For a stable theory $T$, there is a beautiful theory of a-models (developed by Shelah in (6)). In particular, over any subset $X$ of an a-model $M$ of $T$, there is always an a-prime model over $X$ (that is, an  a-model $N$ containing $X$ such that for any other a-model $N'$ containing $X$, there is an elementary embedding of $N$ into $N'$ fixing $X$ pointwise). Furthermore, the a-prime model over $X$ is unique up to isomorphism over $X$.

An important situation is when the a-prime model $M$ over $X$ is a-minimal over $X$: this just means that there is no other a-model containing $X$ which is properly contained in $M$. This is never true if $X = \emptyset$ and always true if $X$ is itself and a-model (in which case $M = X$).

Definition: A complete, stable, first-order theory $T$ has NDOP if whenever $M_0, M_1, M_2$ are a-models of $T$ such that $M_0 \prec M_1$, $M_0 \prec M_2$, and $M_1$ does not fork with $M_2$ over $M_0$, then the a-prime model over $M_1 \cup M_2$ is a-minimal over $M_1 \cup M_2$. “$T$ has DOP” just means that $T$ does not have NDOP.

How to make your own example of DOP in one easy step

Most “simple” examples of stable theories that one can think of will not have DOP: the theory of an infinite set in the empty language, the theory of an algebraically closed field (in some fixed characteristic), any complete theory of an abelian group, any nonmultidimensional theory.

Let $T$ be any complete stable (first-order) theory in which there is an infinite definable group $G$. That is, there are formulas in the language of $T$, $\varphi(x)$ and $\psi(x,y)$, such that, in any model $M$ of $T$, $\varphi(M)$ is an infinite group with the group operation interpreted by $\psi(M \times M)$. I’ll call this group “$G$” regardless of the underlying model $M$.

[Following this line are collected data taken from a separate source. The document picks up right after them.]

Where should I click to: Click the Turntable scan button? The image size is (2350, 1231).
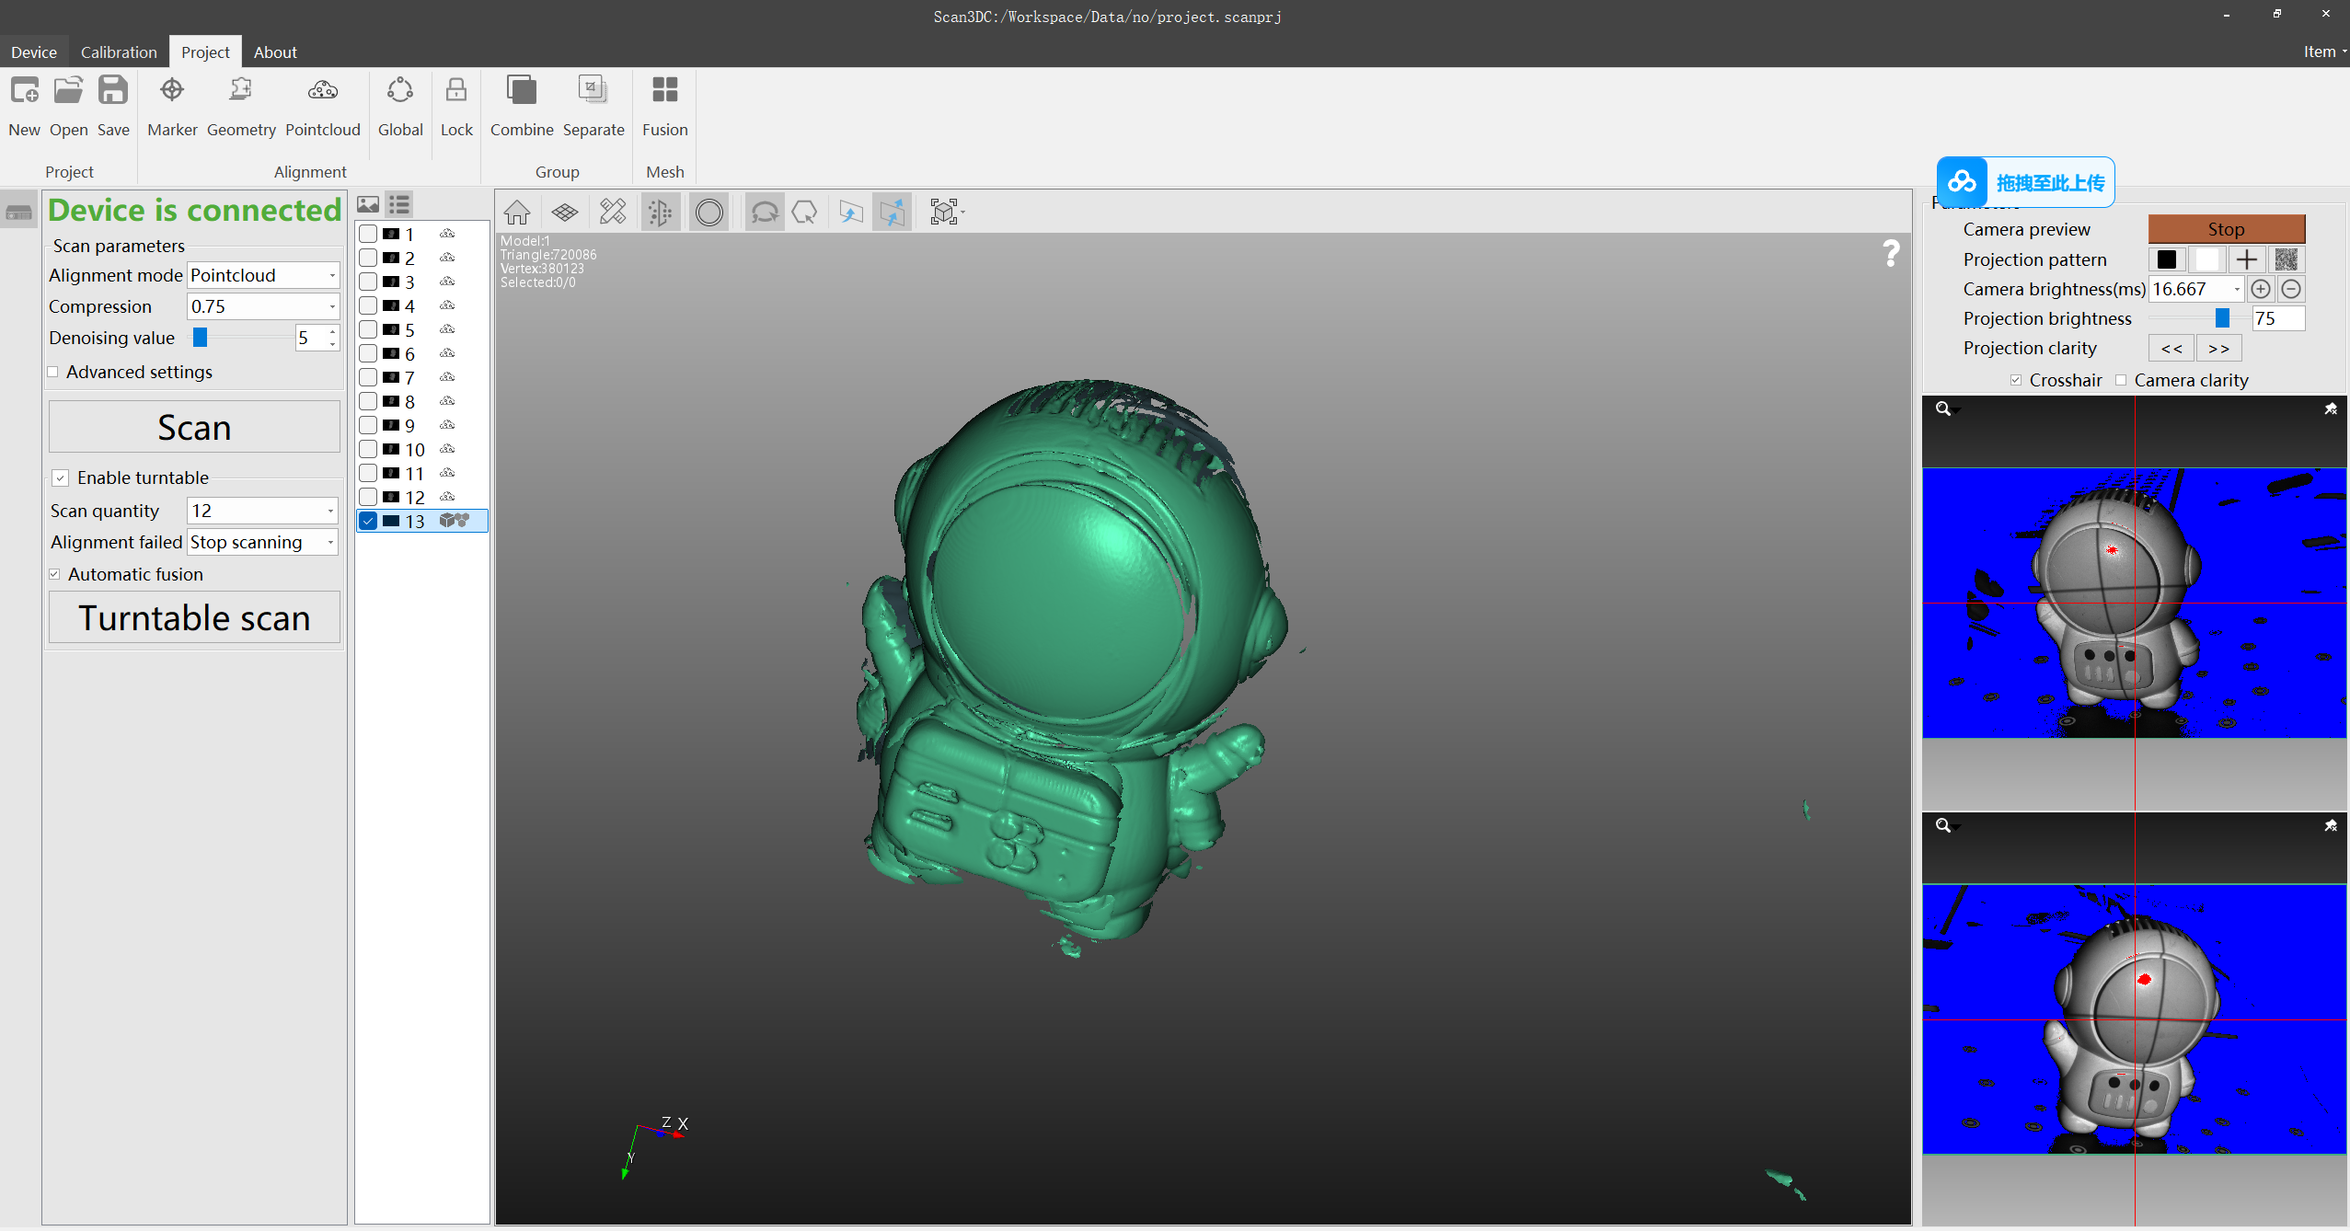(194, 617)
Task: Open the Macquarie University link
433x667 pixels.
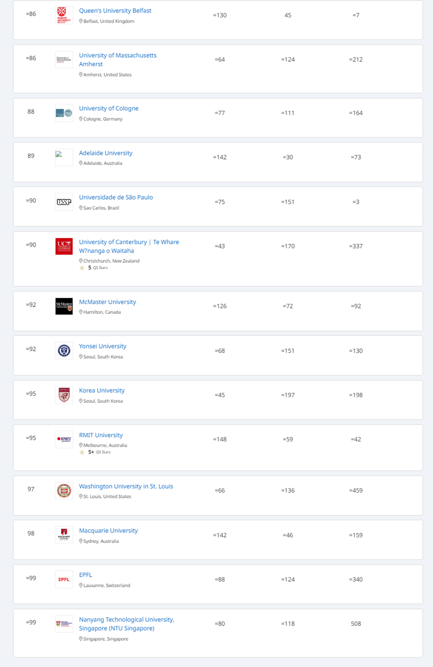Action: [108, 531]
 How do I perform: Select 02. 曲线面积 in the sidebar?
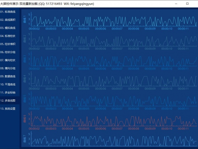[x=10, y=20]
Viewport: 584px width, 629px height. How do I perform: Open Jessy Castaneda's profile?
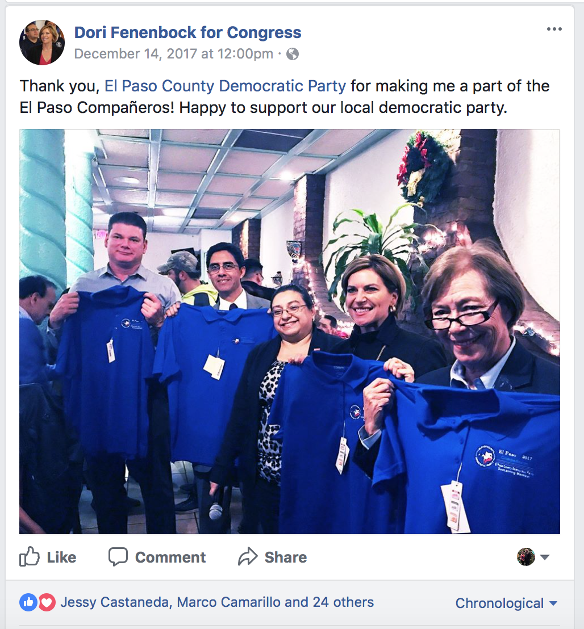115,602
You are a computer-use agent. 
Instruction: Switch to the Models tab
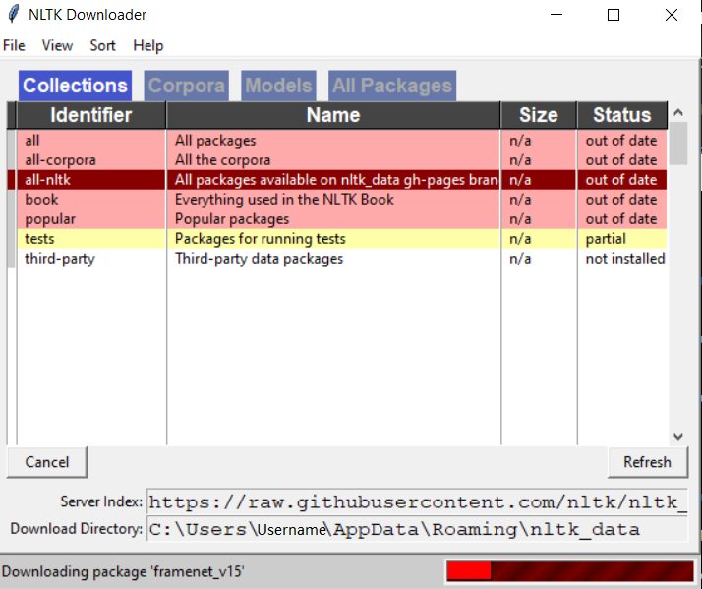point(278,86)
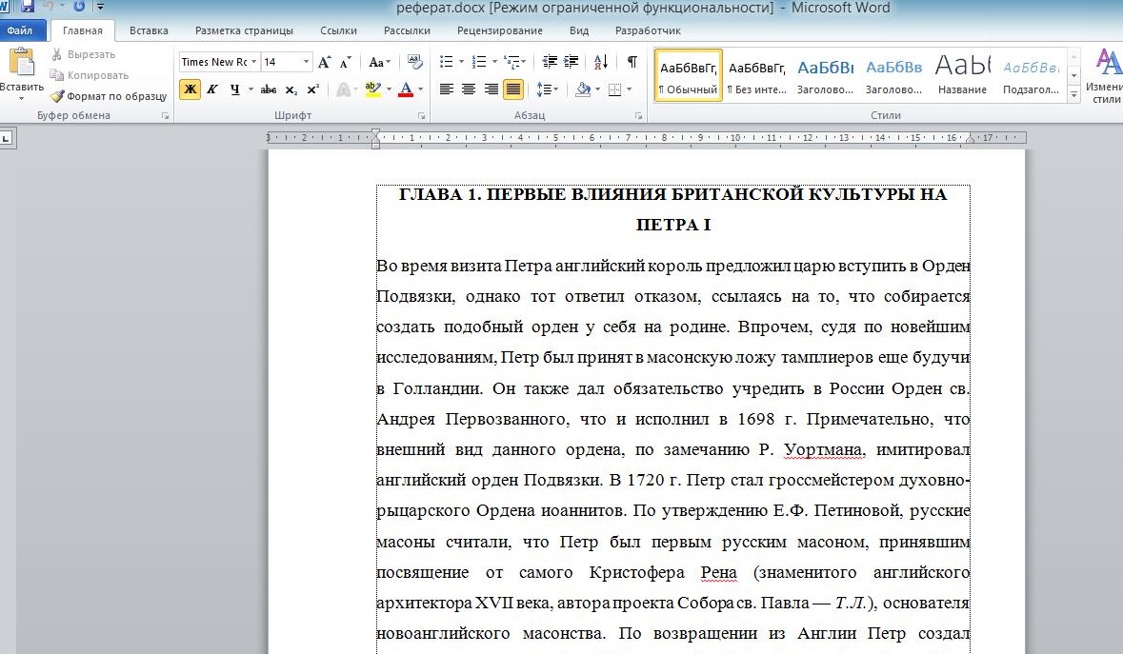1123x654 pixels.
Task: Click the Subscript icon
Action: click(x=291, y=90)
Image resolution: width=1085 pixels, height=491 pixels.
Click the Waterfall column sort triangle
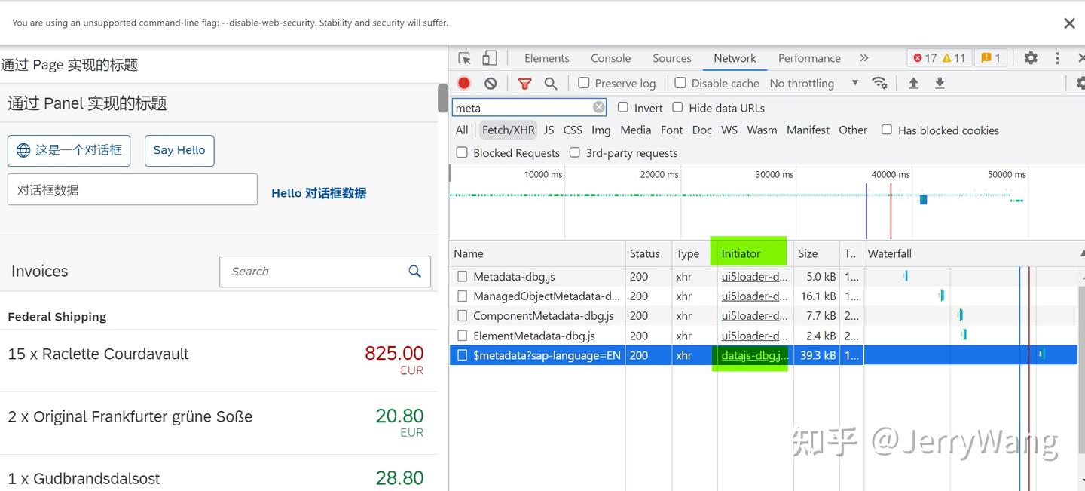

Now we define another theory $T'$ which has the same language as $T$ except with two new unary predicates $P_1, P_2$ and one new function symbol $\pi$. The theory $T'$ will say that the points satisfying $P_1$ form a model of $T$, that the predicate $P_2$ is disjoint from $P_1$, that $\pi$ maps $P_2$ surjectively onto $G$ such that each point in $G$ has infinitely many preimages, and that $\pi$ is the identity map when restricted to $P_1$. Finally, the predicate $P_2$ will have no more definable structure than what is imposed by the projection map $\pi$. More precisely, we can assume without loss of generality that the language of $T$ is relational (it has no function symbols), and then declare that all the basic relations in the language of $T$ hold only on tuples from $P_1$. (Or if you know about multi-sorted logic: think of $P_1$ and $P_2$ as two sorts, $P_1$ being a sort for a model of $T$, and $P_2$ being a structureless sort that merely projects onto $G$.)

It’s routine to check that this $T'$ is complete and stable, and if $T$ has elimination of quantifiers, then so will $T'$.

$T'$ has DOP: To check that $T'$ does not satisfy the definition of NDOP above, consider any three a-models $M_0 \subseteq M_1, M_2$ such that $M_1$ does not fork with $M_2$ over $M_0$, and furthermore the sets $G(M_1) \setminus G(M_0)$ and $G(M_2) \setminus G(M_0)$ are nonempty. Let $M$ be some a-prime model over $M_1 \cup M_2$. Pick points $a \in G(M_1) \setminus G(M_0)$ and $b \in G(M_2) \setminus G(M_0)$. Then within $M$, the set $\pi^{-1}(a \cdot b)$ is an infinite set, call it $I$. Now if $I' \subseteq I$ is any infinite proper subset, we can take an a-prime model $M'$ over $M_1 \cup M_2 \cup I'$, and it can be checked that $M'$ is another a-prime model over $M_1 \cup M_2$ but that $M'$ does not contain any elements from $I \setminus I'$. Therefore $M$ is not a-minimal.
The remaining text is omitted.